Government programs have long leaned on women as conduits of social protection. In the Pantawid Pamilyang Pilipino Program (4Ps), about 90 percent of beneficiaries are women—tasked with managing cash grants and ensuring compliance with health and education conditions. The model is often cited as empowering. But it also raises a question: does assigning responsibility translate to actual decision-making power?
Uayan argues that participation must go beyond program compliance. Initiatives like KALAHI-CIDSS and the Sustainable Livelihood Program attempt to bridge that gap by placing women in community assemblies where priorities are set and resources allocated. In theory, these spaces democratize development planning. In practice, however, participation can still be shaped by entrenched norms, time poverty, and unequal access to information.
“Women are present,” one local development worker noted in a previous forum, “but presence is not the same as influence.”
This tension underscores a broader challenge in governance: inclusion is often measured by numbers, not by the quality of engagement. While women dominate beneficiary lists, their voices in decision-making processes may still be mediated by household dynamics, cultural expectations, or local power structures.
The issue becomes more urgent in geographically isolated and disadvantaged areas, where state services are thin and community decisions carry greater weight. Here, women often have the most intimate knowledge of daily struggles—from water access to food security—yet may have the least formal authority to shape solutions.
DSWD’s response has been to pair participation with protection. Strengthening Violence Against Women and Children (VAWC) desks and expanding rights awareness campaigns aim to create safer conditions for women to speak and act. But underreporting remains a concern, driven by fear, stigma, and limited trust in institutions.
Advocates say this reflects a deeper structural problem: empowerment cannot be sustained without addressing the social risks that silence women in the first place. Legal frameworks exist, but enforcement and accessibility vary widely across communities.
The agency’s activities during National Women’s Month—from digital skills training to safe spaces orientations—highlight ongoing efforts to close these gaps. Yet they also reveal the scale of the challenge.
Capacity-building initiatives, while valuable, must contend with systemic inequalities that extend beyond the scope of short-term programs.

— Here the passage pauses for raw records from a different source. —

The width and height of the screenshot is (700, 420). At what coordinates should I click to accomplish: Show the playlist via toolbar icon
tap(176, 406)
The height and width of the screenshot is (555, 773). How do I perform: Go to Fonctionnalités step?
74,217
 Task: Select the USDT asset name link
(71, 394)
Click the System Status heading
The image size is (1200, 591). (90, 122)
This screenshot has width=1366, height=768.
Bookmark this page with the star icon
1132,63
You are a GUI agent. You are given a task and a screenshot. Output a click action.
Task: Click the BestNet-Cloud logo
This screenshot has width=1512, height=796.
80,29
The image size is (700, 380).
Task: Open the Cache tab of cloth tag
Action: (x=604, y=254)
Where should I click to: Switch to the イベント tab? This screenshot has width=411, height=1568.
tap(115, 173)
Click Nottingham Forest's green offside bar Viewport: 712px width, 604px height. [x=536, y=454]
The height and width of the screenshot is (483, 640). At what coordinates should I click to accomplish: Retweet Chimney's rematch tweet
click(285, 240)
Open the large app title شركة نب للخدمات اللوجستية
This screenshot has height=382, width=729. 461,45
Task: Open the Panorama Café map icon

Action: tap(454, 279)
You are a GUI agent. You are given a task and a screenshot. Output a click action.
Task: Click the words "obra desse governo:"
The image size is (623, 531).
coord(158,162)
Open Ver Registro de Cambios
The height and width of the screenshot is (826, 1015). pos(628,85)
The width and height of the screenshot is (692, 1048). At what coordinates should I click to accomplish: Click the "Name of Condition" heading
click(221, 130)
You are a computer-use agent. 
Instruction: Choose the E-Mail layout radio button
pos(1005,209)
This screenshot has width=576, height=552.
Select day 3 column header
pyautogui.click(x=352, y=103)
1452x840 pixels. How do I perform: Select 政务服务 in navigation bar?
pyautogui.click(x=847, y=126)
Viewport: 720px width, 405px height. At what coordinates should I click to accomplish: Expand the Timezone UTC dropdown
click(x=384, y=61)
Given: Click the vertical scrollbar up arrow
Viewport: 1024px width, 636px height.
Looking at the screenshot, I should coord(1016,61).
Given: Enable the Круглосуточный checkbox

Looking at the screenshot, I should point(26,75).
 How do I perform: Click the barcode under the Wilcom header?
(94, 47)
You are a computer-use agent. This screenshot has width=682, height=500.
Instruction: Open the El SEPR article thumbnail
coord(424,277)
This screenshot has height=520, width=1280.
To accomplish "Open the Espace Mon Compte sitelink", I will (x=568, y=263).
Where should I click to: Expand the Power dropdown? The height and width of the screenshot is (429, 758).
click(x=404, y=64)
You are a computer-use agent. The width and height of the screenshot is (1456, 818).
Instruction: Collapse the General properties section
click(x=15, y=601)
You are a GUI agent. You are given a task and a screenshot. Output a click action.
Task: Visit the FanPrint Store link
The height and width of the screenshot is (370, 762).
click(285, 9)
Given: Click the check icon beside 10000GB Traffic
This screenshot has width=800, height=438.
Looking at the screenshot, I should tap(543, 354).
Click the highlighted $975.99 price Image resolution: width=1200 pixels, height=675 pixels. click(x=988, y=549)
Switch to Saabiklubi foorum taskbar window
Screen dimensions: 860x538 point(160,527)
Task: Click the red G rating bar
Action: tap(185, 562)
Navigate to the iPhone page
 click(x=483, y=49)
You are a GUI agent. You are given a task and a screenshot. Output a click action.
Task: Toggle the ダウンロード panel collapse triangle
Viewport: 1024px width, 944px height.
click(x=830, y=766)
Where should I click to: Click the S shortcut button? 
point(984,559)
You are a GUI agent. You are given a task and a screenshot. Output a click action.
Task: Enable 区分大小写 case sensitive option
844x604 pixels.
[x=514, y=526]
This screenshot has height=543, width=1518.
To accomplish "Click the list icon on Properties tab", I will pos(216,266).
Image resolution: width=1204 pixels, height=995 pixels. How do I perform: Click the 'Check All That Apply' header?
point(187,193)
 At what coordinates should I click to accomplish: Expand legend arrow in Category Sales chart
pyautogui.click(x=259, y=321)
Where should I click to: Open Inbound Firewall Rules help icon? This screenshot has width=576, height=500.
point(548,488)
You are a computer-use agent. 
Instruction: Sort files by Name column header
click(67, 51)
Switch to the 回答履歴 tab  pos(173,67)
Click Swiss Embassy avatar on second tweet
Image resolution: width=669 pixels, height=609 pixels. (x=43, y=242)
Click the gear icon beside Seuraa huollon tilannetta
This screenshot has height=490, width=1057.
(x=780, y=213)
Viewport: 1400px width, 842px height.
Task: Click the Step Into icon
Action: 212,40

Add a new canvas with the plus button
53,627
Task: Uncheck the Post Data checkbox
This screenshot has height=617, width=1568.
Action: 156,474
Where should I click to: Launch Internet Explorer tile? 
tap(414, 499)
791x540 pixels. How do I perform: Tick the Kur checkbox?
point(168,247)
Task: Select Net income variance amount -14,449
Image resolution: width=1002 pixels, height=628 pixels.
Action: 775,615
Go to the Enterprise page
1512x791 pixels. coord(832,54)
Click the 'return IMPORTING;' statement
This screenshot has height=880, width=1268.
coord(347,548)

For Uayan, the path forward is clear but demanding. Governance must be participatory not only in structure but in outcome. Women must not only attend assemblies but shape their agendas; not only receive services but define how those services are delivered.
The stakes are high. As the Philippines continues to rely on community-driven development models, the effectiveness of these approaches will depend on whose voices are heard—and whose are not.
In Northern Mindanao, the lessons from decades of fieldwork are now informing policy direction. But the test remains on the ground: whether the long walks, the difficult journeys, and the unseen labor of women will finally translate into lasting power within the systems meant to serve them.